Employed physicians could see job losses or salary cuts if the recession continues.
By Karen Caffarini, AMNews staff. Posted Jan. 26, 2009.
Increasing numbers of hospitals nationwide are instituting mass layoffs as they try to stay solvent in what some administrators and consultants have called the most challenging time for the industry in at least 40 years.
Some smaller hospitals have even laid off employed doctors or slashed physician pay, and consultants warn that as the economy gets worse, more hospitals will likely follow.
The U.S. Dept. of Labor's Bureau of Labor Statistics reported that as of Nov. 30, 2008, 107 hospitals had reported mass layoffs, defined as 50 or more unemployment claims filed against one company at one time. That was the highest yearly number since the bureau began keeping these statistics in 1995, surpassing the previous high of 100 mass layoffs during 2003.
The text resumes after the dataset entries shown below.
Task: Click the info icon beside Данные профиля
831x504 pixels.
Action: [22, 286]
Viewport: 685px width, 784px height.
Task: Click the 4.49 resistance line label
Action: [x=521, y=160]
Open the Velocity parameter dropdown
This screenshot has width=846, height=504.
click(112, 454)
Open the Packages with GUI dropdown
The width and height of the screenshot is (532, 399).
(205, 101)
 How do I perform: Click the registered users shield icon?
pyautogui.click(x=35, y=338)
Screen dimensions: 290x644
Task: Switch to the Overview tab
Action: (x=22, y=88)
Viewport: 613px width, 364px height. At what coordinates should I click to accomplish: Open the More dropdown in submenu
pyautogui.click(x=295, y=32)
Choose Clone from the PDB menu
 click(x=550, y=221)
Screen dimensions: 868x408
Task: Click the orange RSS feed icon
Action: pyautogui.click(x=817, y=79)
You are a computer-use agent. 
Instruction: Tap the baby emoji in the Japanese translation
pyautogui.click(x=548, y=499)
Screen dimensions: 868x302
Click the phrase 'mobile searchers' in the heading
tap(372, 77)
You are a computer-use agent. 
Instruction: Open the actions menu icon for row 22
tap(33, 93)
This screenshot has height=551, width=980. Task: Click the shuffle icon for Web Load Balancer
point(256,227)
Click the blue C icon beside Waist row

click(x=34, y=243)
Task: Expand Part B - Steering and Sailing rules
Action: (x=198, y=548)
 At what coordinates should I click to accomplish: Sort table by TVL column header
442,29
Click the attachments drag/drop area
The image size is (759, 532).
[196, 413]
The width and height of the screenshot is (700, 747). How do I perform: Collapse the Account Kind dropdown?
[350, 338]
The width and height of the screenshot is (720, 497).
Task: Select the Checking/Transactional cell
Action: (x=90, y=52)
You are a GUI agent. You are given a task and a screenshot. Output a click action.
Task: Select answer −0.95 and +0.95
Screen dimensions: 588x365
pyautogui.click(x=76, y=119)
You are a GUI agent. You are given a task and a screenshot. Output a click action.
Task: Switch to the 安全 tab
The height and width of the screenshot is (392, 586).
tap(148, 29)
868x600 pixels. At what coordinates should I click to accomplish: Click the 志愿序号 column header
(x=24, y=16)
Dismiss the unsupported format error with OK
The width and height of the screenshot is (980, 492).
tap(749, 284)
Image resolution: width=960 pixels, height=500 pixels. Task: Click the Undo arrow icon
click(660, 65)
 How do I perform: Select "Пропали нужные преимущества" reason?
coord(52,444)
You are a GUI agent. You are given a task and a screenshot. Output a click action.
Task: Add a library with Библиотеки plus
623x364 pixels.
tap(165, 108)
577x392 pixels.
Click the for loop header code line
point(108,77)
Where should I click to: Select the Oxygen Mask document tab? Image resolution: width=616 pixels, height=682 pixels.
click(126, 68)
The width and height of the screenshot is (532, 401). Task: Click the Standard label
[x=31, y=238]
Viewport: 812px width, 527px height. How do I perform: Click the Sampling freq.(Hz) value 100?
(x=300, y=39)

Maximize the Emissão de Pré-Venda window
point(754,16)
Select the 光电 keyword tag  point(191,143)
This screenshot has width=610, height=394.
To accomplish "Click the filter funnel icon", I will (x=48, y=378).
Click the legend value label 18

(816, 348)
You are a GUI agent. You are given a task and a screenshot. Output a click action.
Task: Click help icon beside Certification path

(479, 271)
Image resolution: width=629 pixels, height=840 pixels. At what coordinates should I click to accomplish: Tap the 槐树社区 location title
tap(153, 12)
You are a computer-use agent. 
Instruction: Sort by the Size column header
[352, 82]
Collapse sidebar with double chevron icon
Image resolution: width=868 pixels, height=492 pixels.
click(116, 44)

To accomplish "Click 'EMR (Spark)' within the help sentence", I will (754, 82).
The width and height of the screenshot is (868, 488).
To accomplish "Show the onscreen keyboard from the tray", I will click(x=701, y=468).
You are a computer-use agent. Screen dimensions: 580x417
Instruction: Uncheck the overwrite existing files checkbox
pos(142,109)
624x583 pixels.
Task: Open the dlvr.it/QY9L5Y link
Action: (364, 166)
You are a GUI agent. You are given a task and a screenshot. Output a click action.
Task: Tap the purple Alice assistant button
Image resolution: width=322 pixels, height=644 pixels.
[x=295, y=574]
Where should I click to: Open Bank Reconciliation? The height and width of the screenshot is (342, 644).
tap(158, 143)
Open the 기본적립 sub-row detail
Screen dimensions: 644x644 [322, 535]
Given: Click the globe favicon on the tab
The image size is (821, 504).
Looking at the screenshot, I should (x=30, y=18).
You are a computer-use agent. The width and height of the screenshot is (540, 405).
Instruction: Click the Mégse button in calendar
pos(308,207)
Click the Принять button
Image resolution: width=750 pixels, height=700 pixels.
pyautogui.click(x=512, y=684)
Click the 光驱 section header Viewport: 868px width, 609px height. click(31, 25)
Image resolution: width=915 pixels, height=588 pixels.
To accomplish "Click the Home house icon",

There were at least 10 incidents of mass layoffs every month for six months from June 2008 through November 2008. No previously recorded year had more than two straight months with 10 or more layoffs.
These statistics don't include incidents of layoffs of fewer than 50 people at a time. The American Hospital Assn. has no data on that, but a survey it conducted in October 2008 found that 53% of the 736 hospitals responding were considering staff cutbacks due to financial stress.
Hospital administrators say a combination of factors resulting from the recession have caused an economic meltdown unlike any they've seen.
Layoffs throughout the overall business community have swelled the number of uninsured patients at the same time that cash-strapped states have slashed Medicare and Medicaid reimbursements. A bear market has resulted in investment losses straining hospital endowments and reserves. Donations are down. And skittish banks have made it more difficult or more expensive to borrow or have frozen credit altogether.